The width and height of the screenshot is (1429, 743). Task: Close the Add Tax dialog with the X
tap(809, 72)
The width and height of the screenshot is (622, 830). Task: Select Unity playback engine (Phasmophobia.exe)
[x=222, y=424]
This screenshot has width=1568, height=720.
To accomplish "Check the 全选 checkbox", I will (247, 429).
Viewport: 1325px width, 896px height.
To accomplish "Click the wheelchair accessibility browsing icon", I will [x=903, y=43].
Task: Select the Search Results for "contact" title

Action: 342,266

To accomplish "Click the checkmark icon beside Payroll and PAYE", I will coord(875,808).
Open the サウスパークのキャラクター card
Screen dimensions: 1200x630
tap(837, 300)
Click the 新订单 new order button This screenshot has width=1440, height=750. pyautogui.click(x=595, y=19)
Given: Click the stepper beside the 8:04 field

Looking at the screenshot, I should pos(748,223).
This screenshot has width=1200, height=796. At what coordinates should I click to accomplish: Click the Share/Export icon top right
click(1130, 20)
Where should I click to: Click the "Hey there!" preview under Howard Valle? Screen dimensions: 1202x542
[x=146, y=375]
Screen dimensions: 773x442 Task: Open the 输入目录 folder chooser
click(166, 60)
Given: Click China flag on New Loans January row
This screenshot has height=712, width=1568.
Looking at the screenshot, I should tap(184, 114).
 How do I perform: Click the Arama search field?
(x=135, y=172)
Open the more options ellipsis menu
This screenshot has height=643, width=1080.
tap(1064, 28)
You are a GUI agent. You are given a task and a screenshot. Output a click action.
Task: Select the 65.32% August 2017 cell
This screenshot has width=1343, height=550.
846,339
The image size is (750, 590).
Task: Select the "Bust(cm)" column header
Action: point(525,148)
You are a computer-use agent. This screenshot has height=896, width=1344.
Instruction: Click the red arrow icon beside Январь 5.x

Work request
Only a verbatim transcription of the lines from the one containing "This screenshot has width=1343, height=550." through the last line of the records counts as the answer.

Result of this exercise
This screenshot has width=1343, height=550.
846,339
The image size is (750, 590).
Task: Select the "Bust(cm)" column header
Action: point(525,148)
You are a computer-use agent. This screenshot has height=896, width=1344.
Instruction: Click the red arrow icon beside Январь 5.x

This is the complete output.